IC garante que vai investir mais na protecção dos sítios históricos da Rota Marítima da Seda

0
43

Leong Wai Man, presidente do Instituto Cultural (IC), discursou ontem no encerramento do Fórum Cultural sobre a Rota Marítima da Seda e assinalou que a candidatura à lista do Património Cultural Mundial é uma iniciativa que “pode contribuir, em grande medida, para a mobilização dos jovens estudantes de Macau no sentido de quererem conhecer e apreciar, ainda mais, a história e a cultura da China”. A responsável assegurou ainda que o IC irá investir cada vez mais para melhorar a protecção e a utilização dos sítios históricos da Rota Marítima da Seda.

Na cerimónia de encerramento do Fórum Cultural sobre a Rota Marítima da Seda, Leong Wai Man destacou Macau enquanto cidade com “uma rica história de intercâmbio multicultural” e com “património diversificado” que faz parte da iniciativa. Macau pode “desempenhar bem o papel de ponte para o intercâmbio e a cooperação em vários temas sobre a Rota Marítima da Seda”, afirmou a presidente do Instituto Cultural (IC).

O Fórum Cultural sobre a Rota Marítima da Seda, que se realizou entre quarta e quinta-feira, centrou-se em temas tais como a “Definição no Âmbito do Espaço e do Tempo da Rota Marítima da Seda”, os “Valores Históricos e Contemporâneos do Património Cultural da Rota Marítima da Seda” e a “Conservação e Utilização Sustentável do Património Cultural da Rota Marítima da Seda”.

O fórum, que se realizou no Centro de Ciência de Macau, teve a presença de mais de uma centena de representantes de vários países e regiões – como o interior da China, Hong Kong, Macau, Reino Unido, Austrália, Japão, Coreia do Sul, Indonésia, Sri Lanka, Portugal, Estados Unidos e Bangladesh – bem como instituições patrimoniais internacionais tais como a UNESCO e o ICOMOS.

A iniciativa contou com cerca de 20 rondas de palestras temáticas e discursos. A organização diz que este fórum apresentou Macau como “uma base de intercâmbio e cooperação para promover a coexistência de diversas culturas, sendo a cultura chinesa a predominante”.

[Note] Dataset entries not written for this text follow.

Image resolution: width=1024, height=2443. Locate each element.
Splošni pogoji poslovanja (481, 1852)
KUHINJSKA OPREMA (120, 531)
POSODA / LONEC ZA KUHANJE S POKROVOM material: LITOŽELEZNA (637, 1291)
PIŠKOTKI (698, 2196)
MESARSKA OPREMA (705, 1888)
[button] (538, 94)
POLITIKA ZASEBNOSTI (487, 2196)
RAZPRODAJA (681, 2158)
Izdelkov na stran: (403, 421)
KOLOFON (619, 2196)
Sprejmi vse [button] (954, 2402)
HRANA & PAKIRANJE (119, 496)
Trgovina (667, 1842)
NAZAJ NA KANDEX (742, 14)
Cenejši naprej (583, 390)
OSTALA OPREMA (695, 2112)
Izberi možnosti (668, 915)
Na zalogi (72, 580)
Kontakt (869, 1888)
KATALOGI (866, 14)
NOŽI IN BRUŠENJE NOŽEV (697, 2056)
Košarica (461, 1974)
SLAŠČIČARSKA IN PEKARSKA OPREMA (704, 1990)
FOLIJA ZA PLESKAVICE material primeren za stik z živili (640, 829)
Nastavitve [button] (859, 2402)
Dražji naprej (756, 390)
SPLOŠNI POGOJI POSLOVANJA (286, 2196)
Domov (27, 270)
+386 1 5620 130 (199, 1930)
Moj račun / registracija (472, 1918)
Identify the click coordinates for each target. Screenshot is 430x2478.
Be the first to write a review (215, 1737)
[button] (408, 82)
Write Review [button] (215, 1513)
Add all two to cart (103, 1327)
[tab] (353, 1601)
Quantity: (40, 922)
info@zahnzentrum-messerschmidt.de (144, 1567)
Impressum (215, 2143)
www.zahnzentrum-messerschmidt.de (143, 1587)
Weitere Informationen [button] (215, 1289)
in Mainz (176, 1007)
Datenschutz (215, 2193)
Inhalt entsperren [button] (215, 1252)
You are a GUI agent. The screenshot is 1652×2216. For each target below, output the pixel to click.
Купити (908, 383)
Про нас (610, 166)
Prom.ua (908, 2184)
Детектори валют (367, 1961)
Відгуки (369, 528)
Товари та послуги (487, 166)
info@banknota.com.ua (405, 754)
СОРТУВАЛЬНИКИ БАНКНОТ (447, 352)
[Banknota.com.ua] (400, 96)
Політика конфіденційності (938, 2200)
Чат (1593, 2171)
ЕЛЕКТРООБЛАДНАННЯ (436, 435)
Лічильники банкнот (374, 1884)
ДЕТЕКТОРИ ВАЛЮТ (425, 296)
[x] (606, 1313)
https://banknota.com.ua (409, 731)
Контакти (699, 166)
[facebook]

Os participantes sublinharam a importância da candidatura para inscrição na Lista do Património Cultural Mundial. Candidatura essa que, na opinião de Leong Wai Man, “pode contribuir, em grande medida, para a mobilização dos jovens estudantes de Macau no sentido de quererem conhecer e apreciar, ainda mais, a história e a cultura da China”.

A presidente do IC garantiu que o organismo vai continuar a desempenhar o papel de órgão de gestão da candidatura da Rota Marítima da Seda para inscrição na Lista do Património Cultural Mundial, “continuando igualmente a investir cada vez mais recursos para melhorar a protecção e a utilização dos sítios históricos da Rota Marítima da Seda, contribuindo activamente desta forma para promover a candidatura da Rota Marítima da Seda para inscrição na Lista do Património Cultural Mundial”.

Macau tem vindo a participar, desde 2015, nos trabalhos para a candidatura, tendo-se agregado, em Maio de 2019, à União das Cidades para a Protecção e Candidatura da Rota Marítima da Seda para Inscrição na Lista do Património Cultural Mundial. “Os organizadores esperam que o Fórum Cultural Internacional sobre a Rota Marítima da Seda possa fortalecer ainda mais o suporte técnico relacionado com a referida nomeação, tendo como base o desenvolvimento de mais investigação académica sobre temas conexos, e promovendo assim um efeito positivo no âmbito da preservação do património cultural, desenvolvimento sustentável urbano, e promoção de Macau como ‘Uma Base'”, lê-se no comunicado de imprensa.